* Selected excerpt *
Finally he showed up at the front door of Connie’s mother’s house. “When I went up to the door, I was dressed in army camouflage, I had my head shaved, my eyebrows were gone, and I was wearing a boot knife,” said Robert. “That’s just the way I was at the time, so I’m sure I struck a handsome figure. They couldn’t get me out of the house quick enough, but they were really polite to me.”
Before they hustled him away, Connie and her mother brought him up to date on his brother’s life.
Howard had been in trouble with the police almost nonstop since the child-beating conviction. He’d been arrested for trespassing with intent to commit larceny, driving under the influence, and most recently, wife beating.
Connie explained that she and Howard had reconciled once again following her tryst with Bud Watson. It was a mistake. Howard got drunk and tried to stab her while she was in the shower, she told Robert. They were legally separated on November 19, 1987, but Howard returned and beat her. On November 29, he was taken into custody and wound up spending Christmas and New Year’s in the Sacramento County Jail.
Once he was out, Bud Watson and several of his friends exacted Connie’s revenge by cornering him one night and pounding him as badly as Howard had once pounded the Casa Robles High student who jumped his little brother Bill. Howard spent several days in the hospital, according to Connie.
Robert returned to Nevada uninspired and unenlightened.
One person who might have had some answers for him, had Robert bothered to track him down during his Sacramento sojourn, was Chester Harris. He could not have told the boy where his mother had fled to, but he probably would have been able to explain why. There had been witchcraft in his short marriage to Theres
a, but—as Chet was quick to explain to anyone who might have asked him at his beloved American Legion hall—he was not the practitioner.
The retired newspaperman still got to the American Legion when he could and still put down as much beer as his failing health would allow, even though cancer had taken his tongue, jaw, and most of his throat. In his waning years, he could not speak, but he could still drink and communicate with notes and nods.
His daughter, Terry Smith, flew from New York to California for a visit a few years before his bout with cancer. She walked into the American Legion hall much the same way as Mrs. Theresa Pulliam once did, asked the bartender which one was Chet Harris, and then sidled up to the man with the two beers at the end of the bar.

* Recorded information *
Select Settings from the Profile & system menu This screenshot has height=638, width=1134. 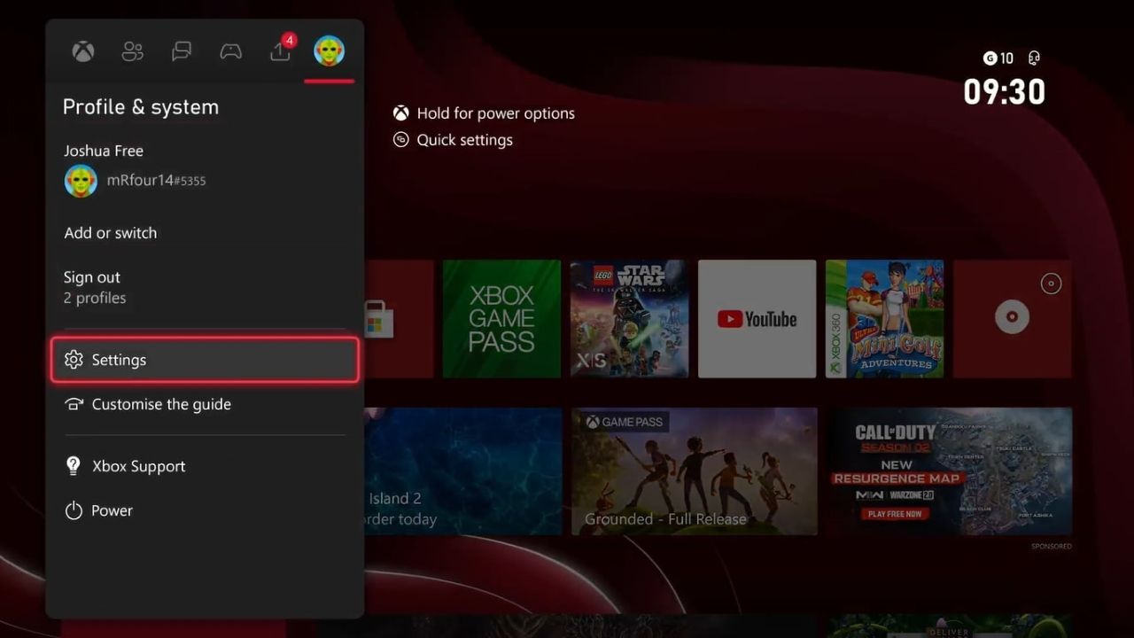click(119, 360)
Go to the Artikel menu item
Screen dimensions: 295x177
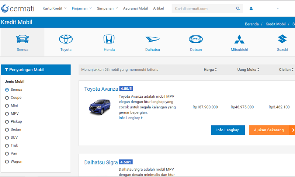(x=159, y=8)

* Directions *
1: From the true-crime excerpt, list each offense Howard was arrested for after his child-beating conviction.
2: Set down the part of the true-crime excerpt that begins at the words "Connie explained that" and stops after "according to Connie.", with every word unchanged.
3: Resume the true-crime excerpt, picking up after its final sentence about Terry Smith approaching the man at the end of the bar.

* Task-by-task outputs *
1:
trespassing with intent to commit larceny
driving under the influence
wife beating

2:
Connie explained that she and Howard had reconciled once again following her tryst with Bud Watson. It was a mistake. Howard got drunk and tried to stab her while she was in the shower, she told Robert. They were legally separated on November 19, 1987, but Howard returned and beat her. On November 29, he was taken into custody and wound up spending Christmas and New Year’s in the Sacramento County Jail.
Once he was out, Bud Watson and several of his friends exacted Connie’s revenge by cornering him one night and pounding him as badly as Howard had once pounded the Casa Robles High student who jumped his little brother Bill. Howard spent several days in the hospital, according to Connie.

3:
“Dad and I never got along when I was younger, and I hadn’t seen him in more than twenty years,” she said. “I sat down, put my purse on the bar, and asked, ‘How about buying a girl a drink?’”
Now pushing seventy and totally retired from the Union except for a coin column that he wrote for the Sunday hobby pages, the portly Chet Harris thought he was being hit on. He perked up, smoothed back a make-believe wisp of hair, and growled; “I’d like to, but you’ve got to tell me your name first.”
Before he embarrassed himself any further, Terry extended her hand and shook her head. Some things never seemed to change. “Dad,” she said, “it’s been a long time.”
Chet finished his beer and took his daughter to his house. He introduced her to his collies and had her stay over a few days. It was a bachelor’s place—cluttered, not particularly tidy, even downright dirty in spots—but there was nothing in the way of witchcraft or black robes or satanic literature lying around. From all that Terry could see, her father had simply become a lonely old man whose life revolved around his dogs and his pals at the Legion hall.
On the wall, he did have portraits of all five of his wives, neatly framed and smiling down on him as he shuffled in from the bar each afternoon. There was no doubt that he appreciated women, even if he never learned how to live with them. It also looked like he had developed a kind of respect for his wives, now that it was too late. If he had pornographic photos of any of the ex-Mrs. Chester Harrises, they were not out for company to ogle.